Frequency Optimization through Pipelining

By- Sandeep Saini

Introduction

Improving data flow through stages, minimizing delays, and optimizing timing are crucial strategies in IC design. Incorporating stages and applying retiming techniques boosts overall efficiency and speed in digital systems. In Verilog code, optimizing for maximum frequency is essential for meeting today’s tech demands. IDS tools address these parameters by incorporating stage properties, reducing propagation delay, and enhancing maximum frequency.

Calculation of maximum frequency :

Calculating the maximum frequency in Verilog code involves assessing the critical path delay within the design. The critical path is the longest path that determines the maximum time it takes for a signal to propagate through the circuit. The formula for calculating frequency (f) is:

f=1/T

where T is the clock period, and f is the clock frequency.

T = Critical Path Delay + Setup Time

The critical path delay in a digital circuit represents the longest path that a signal can take from the input of a circuit to its output. It determines the maximum time it takes for a signal to propagate through the circuit.
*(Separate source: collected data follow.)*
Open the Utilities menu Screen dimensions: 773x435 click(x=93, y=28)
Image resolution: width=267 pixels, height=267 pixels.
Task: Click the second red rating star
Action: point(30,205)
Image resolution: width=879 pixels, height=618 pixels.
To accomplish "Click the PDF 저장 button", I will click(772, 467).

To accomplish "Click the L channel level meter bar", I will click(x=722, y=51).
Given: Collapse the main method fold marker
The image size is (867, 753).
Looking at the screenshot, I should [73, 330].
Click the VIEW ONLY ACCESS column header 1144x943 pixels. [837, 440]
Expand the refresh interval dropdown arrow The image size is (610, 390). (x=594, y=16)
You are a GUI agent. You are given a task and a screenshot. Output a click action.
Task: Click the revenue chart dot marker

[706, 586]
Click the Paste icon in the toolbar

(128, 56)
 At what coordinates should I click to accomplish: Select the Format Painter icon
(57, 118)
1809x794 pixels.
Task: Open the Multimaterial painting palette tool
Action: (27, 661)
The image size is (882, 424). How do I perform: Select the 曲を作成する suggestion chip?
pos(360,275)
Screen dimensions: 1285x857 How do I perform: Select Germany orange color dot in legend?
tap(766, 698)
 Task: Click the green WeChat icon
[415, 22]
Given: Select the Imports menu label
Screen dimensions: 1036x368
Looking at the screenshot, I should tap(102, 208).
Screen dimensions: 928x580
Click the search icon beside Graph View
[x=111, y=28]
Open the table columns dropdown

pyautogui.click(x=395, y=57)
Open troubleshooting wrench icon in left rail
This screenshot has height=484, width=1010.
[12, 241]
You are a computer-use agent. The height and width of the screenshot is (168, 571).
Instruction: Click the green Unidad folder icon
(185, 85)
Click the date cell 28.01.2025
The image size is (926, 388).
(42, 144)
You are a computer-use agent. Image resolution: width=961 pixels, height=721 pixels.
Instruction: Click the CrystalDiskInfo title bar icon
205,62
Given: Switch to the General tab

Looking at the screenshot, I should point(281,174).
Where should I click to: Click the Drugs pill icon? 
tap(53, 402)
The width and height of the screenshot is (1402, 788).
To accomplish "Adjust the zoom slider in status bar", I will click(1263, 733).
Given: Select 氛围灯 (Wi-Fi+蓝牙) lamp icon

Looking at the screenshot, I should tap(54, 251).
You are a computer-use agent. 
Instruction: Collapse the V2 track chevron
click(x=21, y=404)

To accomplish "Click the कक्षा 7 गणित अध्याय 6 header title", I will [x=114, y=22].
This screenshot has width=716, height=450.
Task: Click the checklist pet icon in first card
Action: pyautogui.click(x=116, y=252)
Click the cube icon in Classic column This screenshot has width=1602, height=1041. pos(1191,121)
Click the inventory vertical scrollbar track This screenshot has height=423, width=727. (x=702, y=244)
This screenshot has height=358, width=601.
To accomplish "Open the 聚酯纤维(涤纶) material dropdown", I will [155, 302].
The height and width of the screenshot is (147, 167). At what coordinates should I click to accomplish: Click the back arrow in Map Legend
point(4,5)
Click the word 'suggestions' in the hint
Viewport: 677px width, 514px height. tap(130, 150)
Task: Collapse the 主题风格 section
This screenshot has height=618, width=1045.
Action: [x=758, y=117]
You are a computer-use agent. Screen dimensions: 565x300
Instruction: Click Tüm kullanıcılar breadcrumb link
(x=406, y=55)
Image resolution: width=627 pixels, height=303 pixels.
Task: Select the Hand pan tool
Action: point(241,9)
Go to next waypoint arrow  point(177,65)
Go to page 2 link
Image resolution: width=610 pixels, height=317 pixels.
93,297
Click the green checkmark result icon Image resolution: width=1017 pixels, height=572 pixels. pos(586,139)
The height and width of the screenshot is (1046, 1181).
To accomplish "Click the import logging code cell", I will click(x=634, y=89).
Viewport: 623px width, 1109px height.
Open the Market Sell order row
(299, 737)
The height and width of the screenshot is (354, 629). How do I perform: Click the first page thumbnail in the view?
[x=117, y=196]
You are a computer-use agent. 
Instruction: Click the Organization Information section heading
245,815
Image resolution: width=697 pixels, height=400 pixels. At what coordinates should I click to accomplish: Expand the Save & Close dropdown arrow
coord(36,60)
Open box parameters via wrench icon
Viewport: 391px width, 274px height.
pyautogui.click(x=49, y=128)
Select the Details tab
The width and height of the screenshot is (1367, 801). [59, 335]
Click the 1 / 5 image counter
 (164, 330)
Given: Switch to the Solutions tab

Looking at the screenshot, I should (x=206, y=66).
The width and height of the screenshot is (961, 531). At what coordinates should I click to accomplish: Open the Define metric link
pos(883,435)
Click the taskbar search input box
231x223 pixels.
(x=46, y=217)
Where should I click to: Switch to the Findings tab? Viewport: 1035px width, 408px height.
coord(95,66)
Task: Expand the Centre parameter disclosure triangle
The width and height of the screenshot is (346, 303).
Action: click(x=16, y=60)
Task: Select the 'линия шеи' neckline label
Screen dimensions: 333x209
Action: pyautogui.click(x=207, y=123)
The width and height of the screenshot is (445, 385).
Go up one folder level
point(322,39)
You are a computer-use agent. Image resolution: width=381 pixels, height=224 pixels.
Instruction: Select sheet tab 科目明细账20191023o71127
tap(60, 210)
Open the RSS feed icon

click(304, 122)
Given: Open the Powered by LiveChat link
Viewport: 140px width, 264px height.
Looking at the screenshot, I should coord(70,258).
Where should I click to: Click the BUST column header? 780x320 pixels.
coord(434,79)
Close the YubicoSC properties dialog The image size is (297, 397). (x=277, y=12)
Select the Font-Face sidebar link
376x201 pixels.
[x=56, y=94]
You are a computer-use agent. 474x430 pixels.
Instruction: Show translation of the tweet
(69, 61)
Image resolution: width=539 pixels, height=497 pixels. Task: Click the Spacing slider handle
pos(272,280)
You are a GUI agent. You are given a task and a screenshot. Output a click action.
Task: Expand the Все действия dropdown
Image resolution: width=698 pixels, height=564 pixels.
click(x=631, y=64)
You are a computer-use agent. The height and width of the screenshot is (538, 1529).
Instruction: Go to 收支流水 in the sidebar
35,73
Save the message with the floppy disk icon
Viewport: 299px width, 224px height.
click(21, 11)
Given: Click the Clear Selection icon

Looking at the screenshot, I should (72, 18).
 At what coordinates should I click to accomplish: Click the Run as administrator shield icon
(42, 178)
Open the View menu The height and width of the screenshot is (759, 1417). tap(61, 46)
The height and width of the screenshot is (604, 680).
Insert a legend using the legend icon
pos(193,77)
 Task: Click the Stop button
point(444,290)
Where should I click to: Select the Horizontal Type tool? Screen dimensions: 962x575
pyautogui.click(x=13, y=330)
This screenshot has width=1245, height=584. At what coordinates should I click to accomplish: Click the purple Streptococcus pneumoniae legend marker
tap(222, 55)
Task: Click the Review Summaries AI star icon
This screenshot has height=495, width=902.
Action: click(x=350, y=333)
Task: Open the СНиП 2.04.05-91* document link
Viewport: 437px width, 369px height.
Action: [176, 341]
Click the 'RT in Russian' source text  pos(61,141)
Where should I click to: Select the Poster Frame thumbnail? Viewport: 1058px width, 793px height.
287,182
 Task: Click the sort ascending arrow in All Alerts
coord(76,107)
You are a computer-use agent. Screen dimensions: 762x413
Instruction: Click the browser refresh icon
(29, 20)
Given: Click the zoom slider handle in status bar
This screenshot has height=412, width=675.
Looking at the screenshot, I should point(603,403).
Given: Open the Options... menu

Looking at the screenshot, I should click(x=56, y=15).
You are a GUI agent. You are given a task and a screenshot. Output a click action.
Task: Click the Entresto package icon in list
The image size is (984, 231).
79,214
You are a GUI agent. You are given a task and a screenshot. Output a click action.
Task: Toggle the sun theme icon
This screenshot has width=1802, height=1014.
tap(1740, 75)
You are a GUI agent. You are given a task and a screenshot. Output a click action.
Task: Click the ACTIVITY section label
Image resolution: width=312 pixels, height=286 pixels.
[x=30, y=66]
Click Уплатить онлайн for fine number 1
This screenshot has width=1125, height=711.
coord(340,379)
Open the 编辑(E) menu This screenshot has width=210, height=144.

It’s important to optimize the Verilog code, minimize logic delays, and consider techniques like pipelining and retiming to enhance the critical path and achieve a higher maximum frequency.

Retiming:

Retime is a technique used in digital circuit design to optimize the placement of registers (flip-flops) in a sequential circuit without changing its functionality. The primary goal of retiming is to improve critical path timing and potentially increase the clock frequency of the circuit.

Pipelining:

Pipelining is a technique that entails dividing the logical operations into smaller segments, with flip-flops inserted between these segments. By doing so, the delay associated with the logic path between consecutive flip-flops is minimized. This reduction in logic per clock cycle enables a higher clock frequency to be achieved.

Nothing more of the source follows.